My mother's first day in Paris was spent going to Mass. Her excuse was the rain, but I knew it was her dream to hear one in French, to go to confession. I sat with her at Notre Dame, and then asked her to climb to Montmarte. I remember her eyes glinting, child-like in their wonder, their readiness.
I took her up the hill to the Sacre Coeur. After so many steps, we were rewarded with a beautiful view of the old city below: children riding the carousel at sundown, didgeridoo players on the steps of the basilica, hipsters in berets running through the cobbled streets, shiny round shades glistening in the light rain. We entered the sprawling structure, me worshipping the marble, the Roman columns, the stained glass of the Sacred Heart of Christ my mother worshipped in silence. We lit a candle for my grandmother.
Mass started, and as my mother sat down I quietly saw myself out. I walked out into the monsoon that had developed as night fell, unable to listen to another litany in a language I did not understand.
The air was thick with musk and lamplight. My fingers were shaky with cold, my lips cut from the wind. I remembered watching Paris fester below and, stereotype that I am, craving a cigarette.
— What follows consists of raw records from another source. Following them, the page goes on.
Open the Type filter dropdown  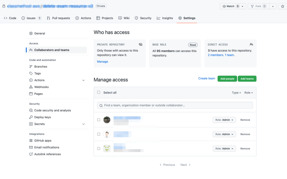point(236,92)
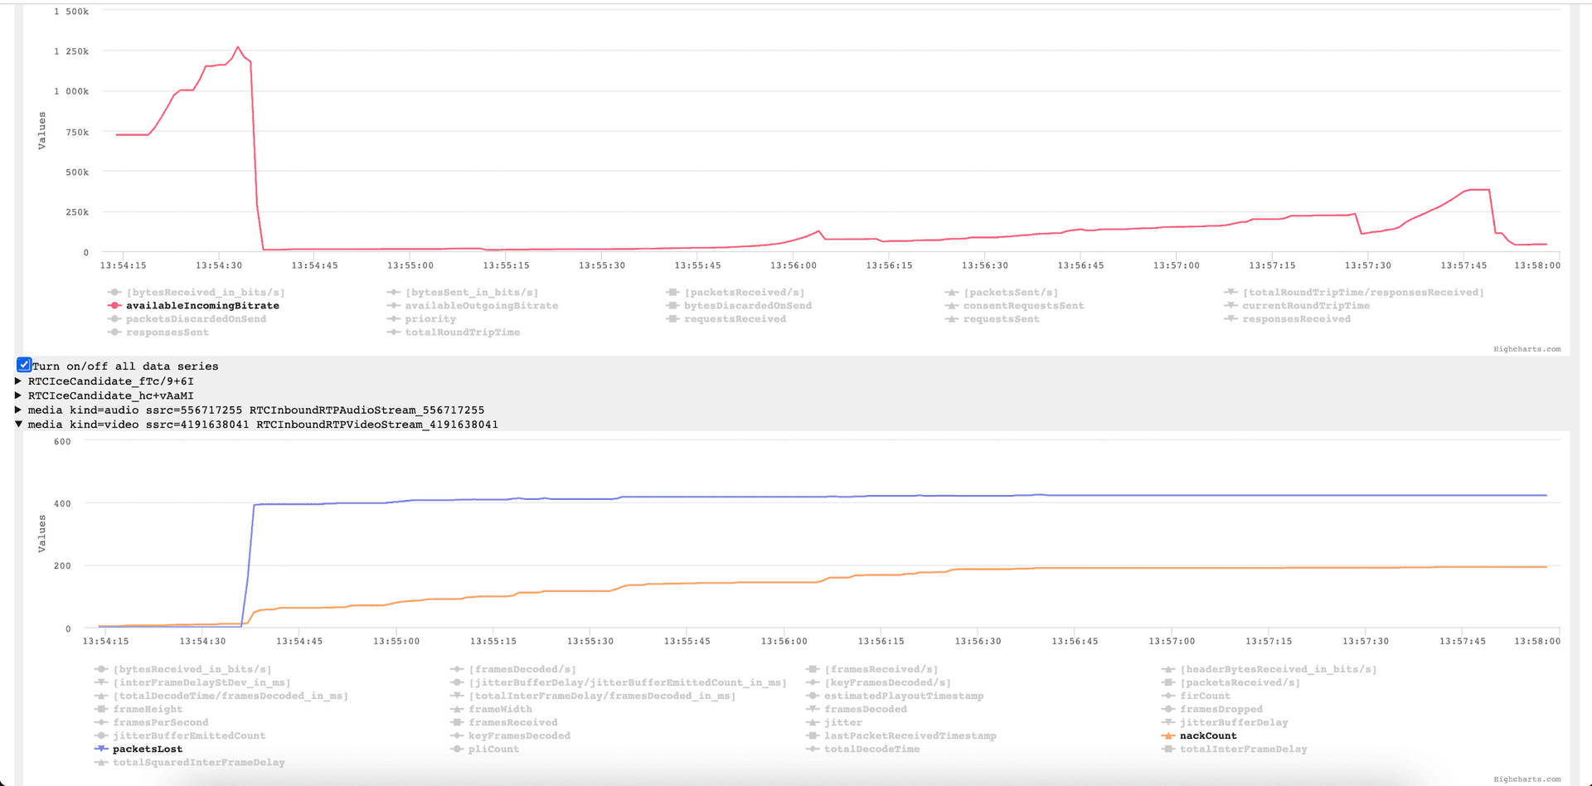Image resolution: width=1592 pixels, height=786 pixels.
Task: Expand the RTCIceCandidate_hc+vAaMI section
Action: [x=18, y=395]
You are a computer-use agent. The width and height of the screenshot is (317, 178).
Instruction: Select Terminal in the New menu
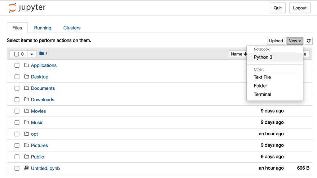click(x=263, y=94)
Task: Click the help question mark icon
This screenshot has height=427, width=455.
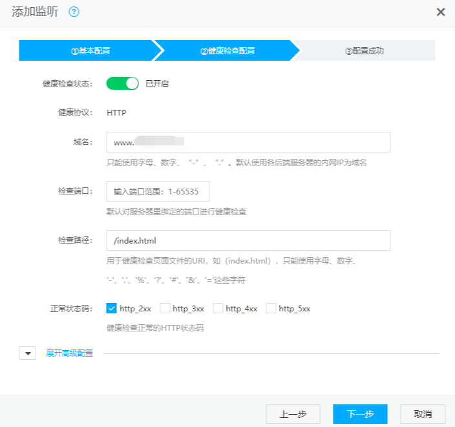Action: [x=74, y=12]
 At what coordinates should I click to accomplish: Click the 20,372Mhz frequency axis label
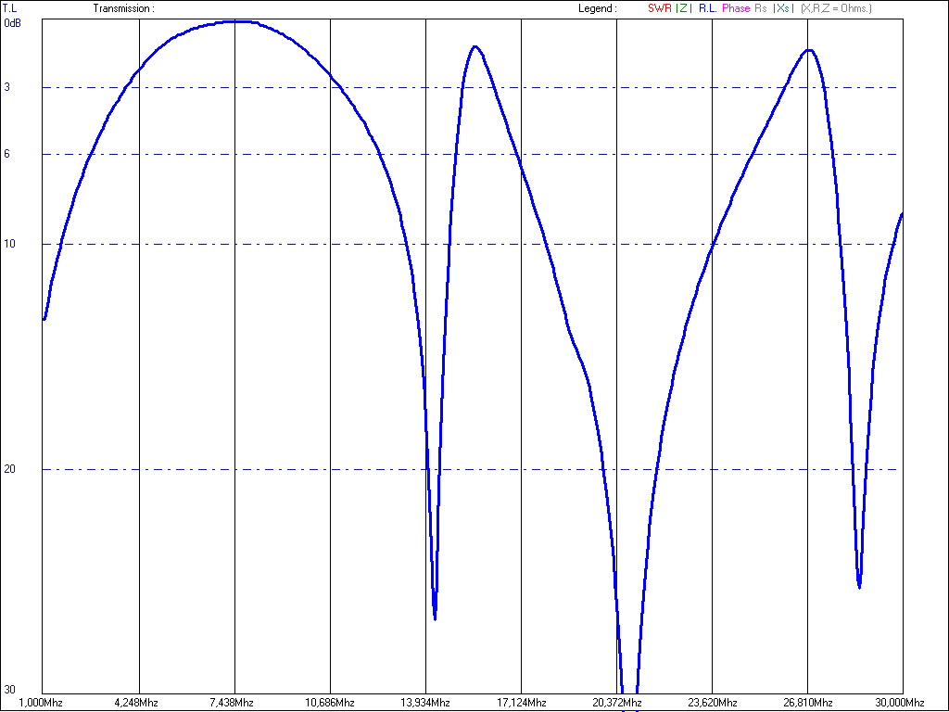616,703
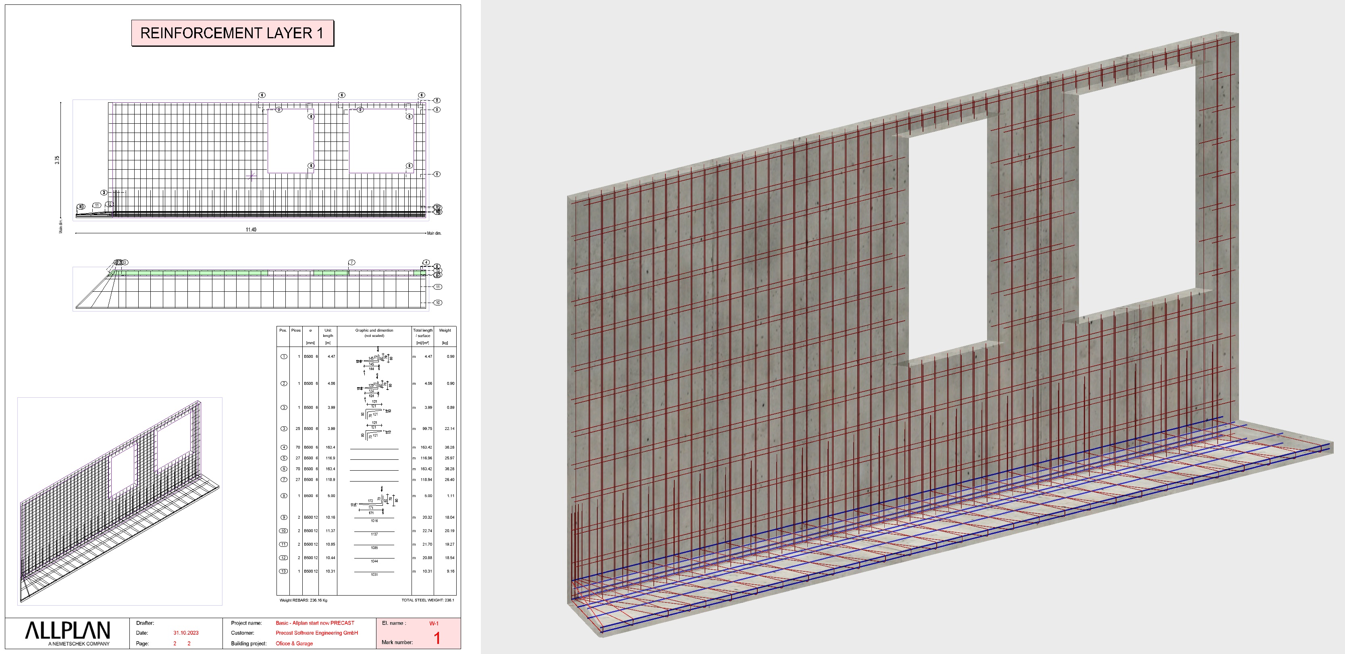Click position marker 3 left of elevation

[104, 193]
A group of strangers with cameras were nearby, shooting footage of the view of Montmartre from on high, laughing and crying in the forbidden language.
"Pardon, monsieur," I said in broken French. "Could you spare a cigarette?"
The man laughed, and took out a pack: Red Lucky Strikes. As I put the cigarette in my mouth, and he sparked me up, I thanked him. He asked where I was from, and we began to talk about Miami, about New York City, about why I was outside smoking cigarettes during Mass. I lied on the steps of the cathedral that, until him, I had been unsuccessful at bumming from strangers. Him and his friends laughed, and he embraced me. Suddenly, we were all huddled in a circle of laughter and smoke.
"We're at the Sacre Coeur; and charity is a virtue, yes?"
I nodded, and we laughed into the night. Paris continued to glisten. The priest inside droned on, a litany lost amid the incense smoke, amidst the echoes of my devout mother traipsing about the statues of the saints, amidst the candle for my dear grandmother.
She joined me outside an hour after they had left. I saw, in her eyes, something holy, and knew mine reflected the sentiment.